The story of another campaign directed by the voivode to the north is beyond doubt, especially since it is confirmed by the map of Siberia compiled by I. Massa in 1612. “Special covered boats [kochi], In the XVI-XVII centuries. Russian kochi were of two types - large and small. A large sea koch had up to 19 m in length, 5–6 m in width, and a displacement of 90 tons. The upper deck housed two boats. which was appointed captain Luke”, In the early spring of 1605 (?) Began rafting down the Ob. In the summer they left the Gulf of Ob into the sea, turned to the east, passed the Gydan Bay without noticing it: it is not shown on the Massa map, but they saw two nameless islands (Oleniy and Sibiryakov) at the entrance to the Yenisei Gulf. Luka's flotilla not only entered the Yenisei, but also advanced further east, beyond about. Sibiryakova, and opened the mouth and lower reaches of the river. Peysids (Pyasins) on the Taimyr Peninsula. Another detachment, sent by the voivode by dry route, possibly by the already known road to Mangazeya and further to the mouth of the Turukhan, was ordered to stay “by the [Yenisei] river until the boats came,” with orders to return in a year if they did not wait for Luke's flotilla. Luka's detachment received from the commander the task “to carefully study the coast and everything that they find on it worthy of exploration. They did what they were ordered to do, ”and even more: people from the ground detachment traveled to the mountains (northwestern part of the Putorana plateau, rising steeply over the plain) and found silver in polymetallic ores. Both detachments met at the mouth of the Yenisei. "Captain Luka" himself and some of his companions died during this campaign, and the rest returned to Siberia "the same way that they came here." The Siberian governor went to Moscow with a report on the success of the enterprise. “His report, I. Massa finishes her story,“ is kept among the treasures of the Moscow state until the end of the war, and then, probably, it will be examined. But we are afraid that before that time it will disappear, which will truly be sad, since the travelers found many different and rare islands, rivers, birds, wild animals - all this far beyond the Yenisei. " Most likely, it was thanks to the silver find in Moscow that the report was considered very important and was placed “among the treasures,” but it really disappeared.
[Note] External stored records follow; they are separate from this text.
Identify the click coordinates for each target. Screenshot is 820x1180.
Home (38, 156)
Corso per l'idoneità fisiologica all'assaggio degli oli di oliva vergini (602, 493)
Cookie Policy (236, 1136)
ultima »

The first Russian news that has come down to us about the sailing of industrialists along the Yenisei and the sea to the river. Pyasina dates back to 1610 and is associated with the name of a merchant from the Northern Dvina - Kondraty Kurochkina... In June, he and his comrades went down the Yenisei on kochi from Novaya Mangazeya. At the mouth of the river, they stood for five weeks because of the ice brought in by the north wind from the Kara Sea: "And the ice is old, about which time is not worn out, thirty fathoms thick and more." In early August, "the midday wind blew, and that wind carried the ice out of the mouth into the sea in one day." Industrialists easily went through the Yenisei Gulf into the sea, turned east, walked along the coast for two days and entered the river. Pyasida (Pyasinu), and "Pyasida falls into the sea with one mouth." According to personal observations or from the words of other Russians, Kurochkin gives accurate information about the taiga near the Yenisei strip south of the Turukhansk winter hut: “... and there are arable lands, and there are all kinds of fish in that river ... [and] many people live on that river. "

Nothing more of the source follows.